Reference the positive results you’ve achieved for the customer’s company, explain how you believe you might make a difference in the CEO’s company, and ask them for an introduction or the CEO’s email address.

If the customer is truly happy with your service so far, there’s no reason for them not to want to contribute to the success of their acquaintance.

FAQ: Tips & Tricks for Finding and Cold Emailing CEOs

Q: Can’t I Just Buy a Lead List with CEO Email Addresses?

You could, but I wouldn’t recommend it.

Bought lead lists have spotty success at best, contact information is often outdated, and the CEOs who land on a lead list will suddenly get hundreds of emails flooding their inboxes.

Q: How Do I Find out Who the CEO Is?

Check the company website or, if generating leads through LinkedIn and Sales Navigator, filter for the roles “CEO” and “Chief Executive Officer.”

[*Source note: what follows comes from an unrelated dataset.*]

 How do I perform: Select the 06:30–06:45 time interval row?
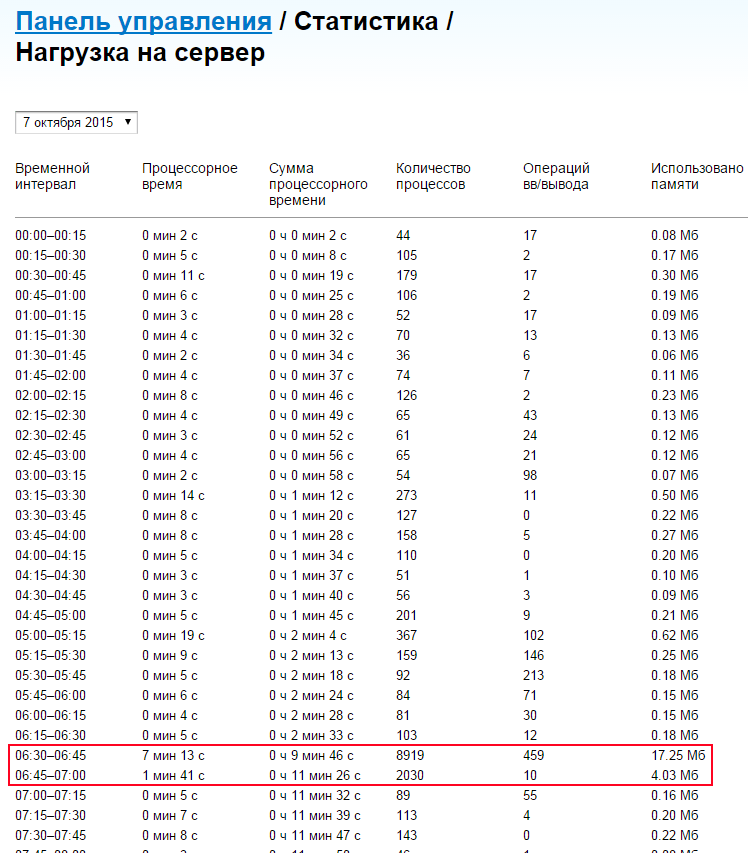tap(51, 755)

Q: Do CEOs Even Read Their Own Email?

They do if the email is good! Even the busiest CEOs will get emails flagged by their assistants. If your offer resonates with the CEO, they’ll respond, forward it to the right person at the company, or instruct someone else to respond to you.

Q: How Do I Get the CEO’s Attention?

Personalize your email or - if you’re coming through someone else - pay attention to that stakeholder or gatekeeper.

As I mentioned, even their assistant feels the challenges the company is facing - it’s in their best interest to have them resolved, too. Get through to the gatekeeper and make them feel like the star of the show before asking for the CEO’s email address.

It’s Time to Put Your Sherlock Holmes Cap on!

Once you find the CEO’s email address - remember to personalize.

Since CEOs are hard to reach (and even harder to convince), make sure your email is specific to their company’s challenges.

Avoid CTAs that ask too much of the CEO. Instead, ask them to direct you to the right person or ask if they have time for a quick call, but reference case studies and results, and offer an async option to keep the conversation going via email.

You’ve got this! It’s time to rock the CEO’s socks off!